There is no local minimum wage in Virginia. The state rate applies statewide.
Paid sick leave is not yet mandatory for most Virginia employers. HB5, signed May 20, 2026, phases in the requirement by employer size: employers with 50 or more employees must comply by July 1, 2027; employers with 25 or more by January 1, 2028; and all employers with at least one employee by January 1, 2029.
The accrual rate is 1 hour per 30 hours worked, capped at 40 hours annually. Employers may front-load the full 40 hours. Penalties for violations reach $500 per incident.

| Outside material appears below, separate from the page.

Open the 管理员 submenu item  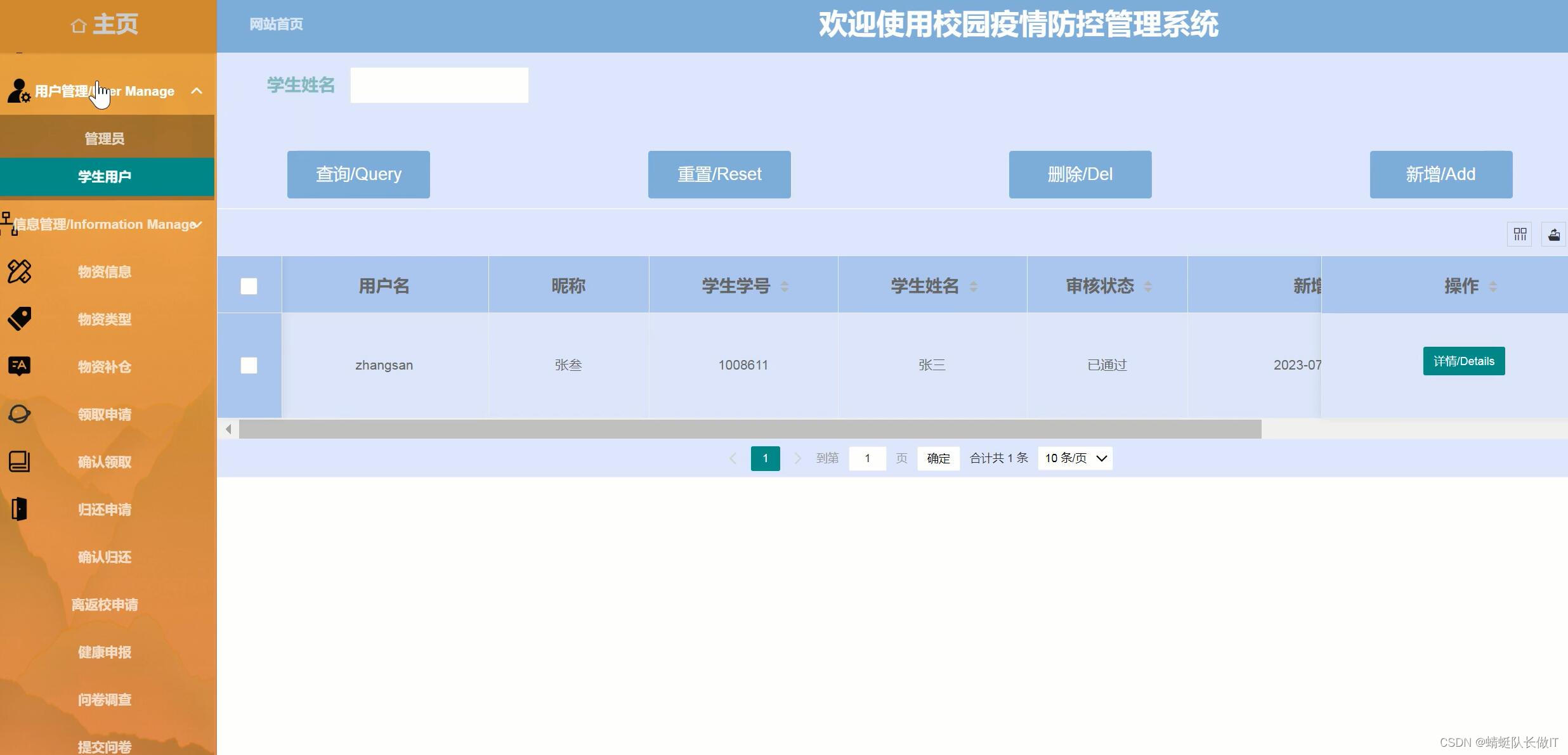105,138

Virginia does not require meal or rest breaks for employees over 16. Employees aged 14 and 15 must receive a 30-minute unpaid meal break after every five consecutive hours of work. If an employer voluntarily provides rest breaks of 20 minutes or less, those breaks must be paid under federal law. If a meal break is interrupted by work duties, the employer must compensate the worker for that time.
Virginia overtime laws require non-exempt employees to earn 1.5 times their regular hourly rate for all hours over 40 in a workweek. The Virginia Overtime Wage Act (Va. Code § 40.1-29.2) applies to employers with 10 or more employees and carries a 3-year statute of limitations. Virginia has no daily overtime threshold.

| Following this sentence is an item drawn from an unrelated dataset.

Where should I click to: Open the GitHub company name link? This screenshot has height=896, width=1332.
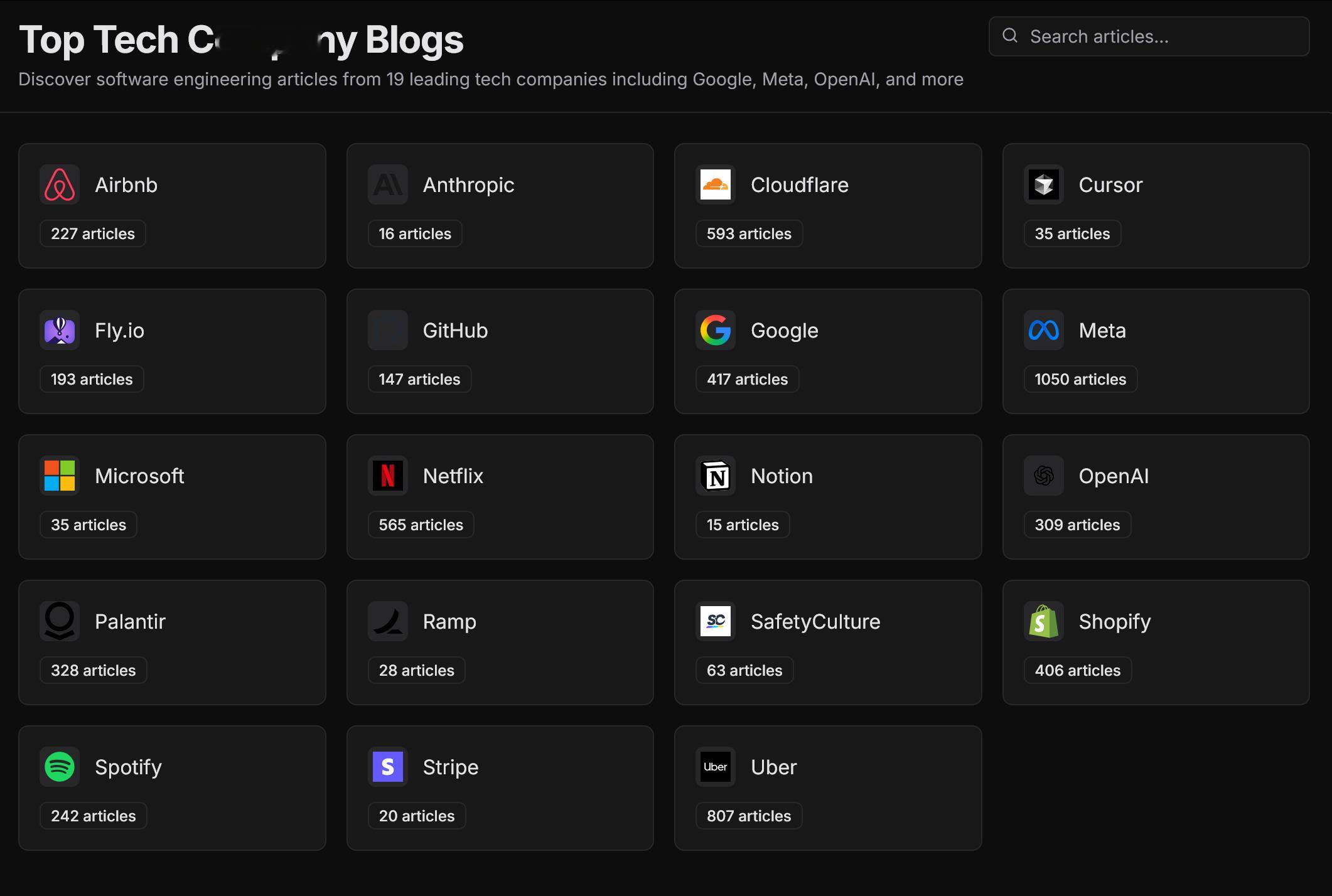tap(455, 331)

Construction workers on 10-hour days are not entitled to overtime unless their total weekly hours exceed 40.
Tipped employees in Virginia may be paid $2.13 per hour in base wages. Total earnings — cash wage plus tips — must reach at least $12.77 per hour. If tips fall short in any pay period, the employer must cover the gap. The maximum tip credit an employer can claim is $10.64 per hour ($12.77 minus $2.13).
Yes. Virginia is a right-to-work state and has been since 1947 (Va. Code § 40.1-61). As a Virginia right to work state, employees cannot be required to join a union or pay union dues as a condition of employment. This applies even when a workplace is covered by a collective bargaining agreement.

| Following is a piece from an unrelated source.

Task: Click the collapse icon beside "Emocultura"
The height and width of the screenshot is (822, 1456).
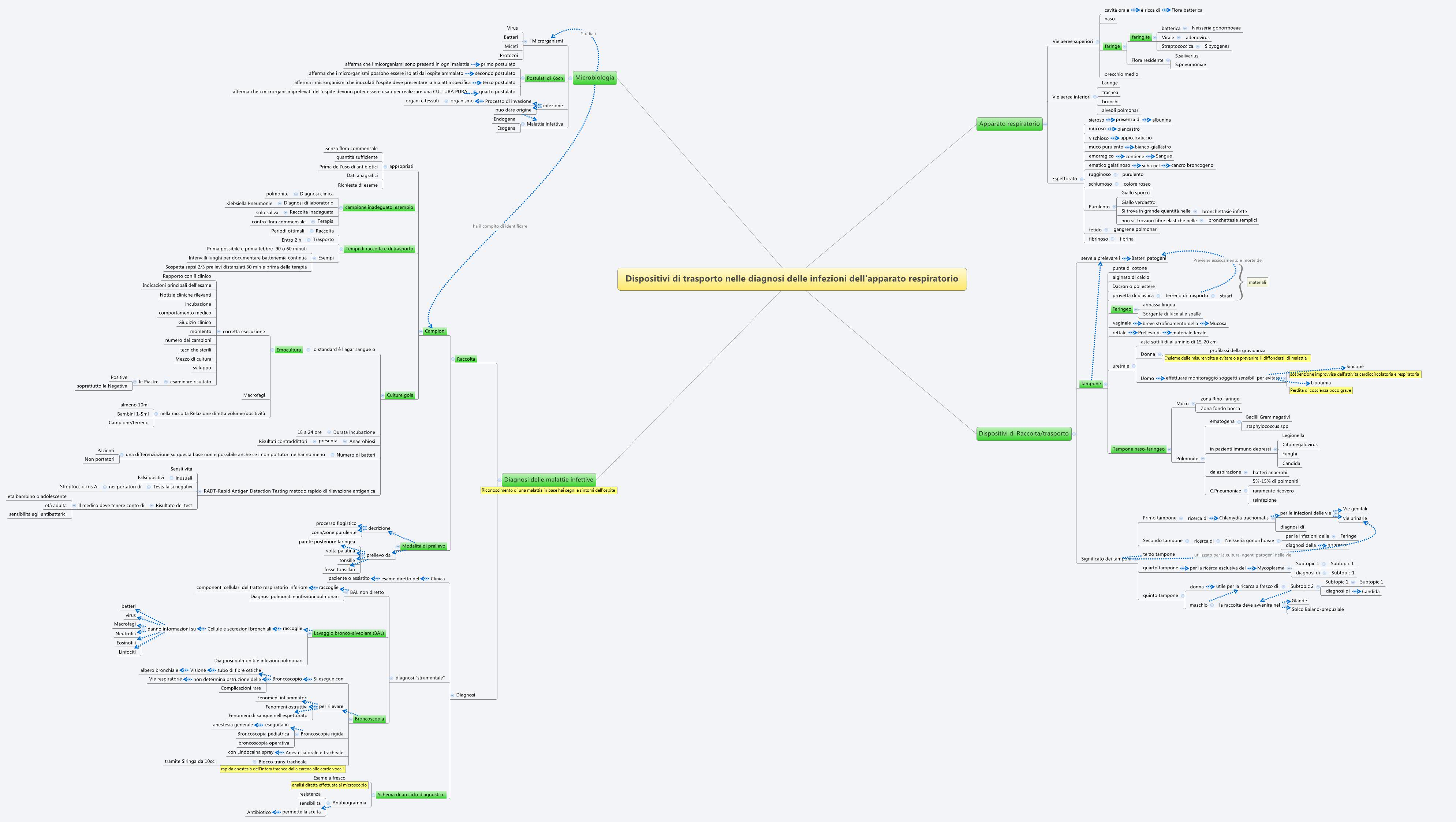Action: (x=272, y=350)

Workers under 14 may not be employed in Virginia outside of limited family and agricultural exceptions. Workers aged 14–15 may work in non-hazardous occupations but cannot work during school hours without a valid work-training certificate. Workers aged 16–17 may work most occupations.
Construction sites are considered hazardous and are off-limits for workers under 16. SB10, effective July 1, 2026, adds an apprenticeship pathway for students aged 16+ in culinary arts or IT, subject to school enrollment and Commissioner approval.
Virginia is creating a state PFML program under SB2/HB1207, signed April 9, 2026. No benefits are available today. Payroll contributions begin April 1, 2028. Benefits begin January 1, 2029.
Coverage: up to 12 weeks per benefit year at 80% of average weekly wage, capped at 100% of the statewide average weekly wage. Leave is job-protected and covers serious illness, caregiving, new children, military exigency, and domestic violence safety.
Under SB170, effective July 1, 2026, a non-compete agreement is unenforceable in Virginia if the employer terminates the employee without cause and has not committed to a defined severance package disclosed at signing. If the employee resigns voluntarily, or is terminated for cause, the non-compete may still be enforceable.
This applies to all agreements signed on or after July 1, 2026, at all wage levels. Prior restrictions — which already banned non-competes for workers earning below $1,507.01 per week — remain in effect alongside SB170. Non-competes signed before July 1, 2026 are not affected. Healthcare workers face additional restrictions under SB128.
Virginia employers must pay a separated employee’s final wages by the next regular scheduled payday. This applies to both voluntary resignations and employer-initiated terminations. The final paycheck must include all wages earned through the last day worked. Virginia does not require advance notice before the final payment, but employers must comply with their own written policies on accrued vacation payouts.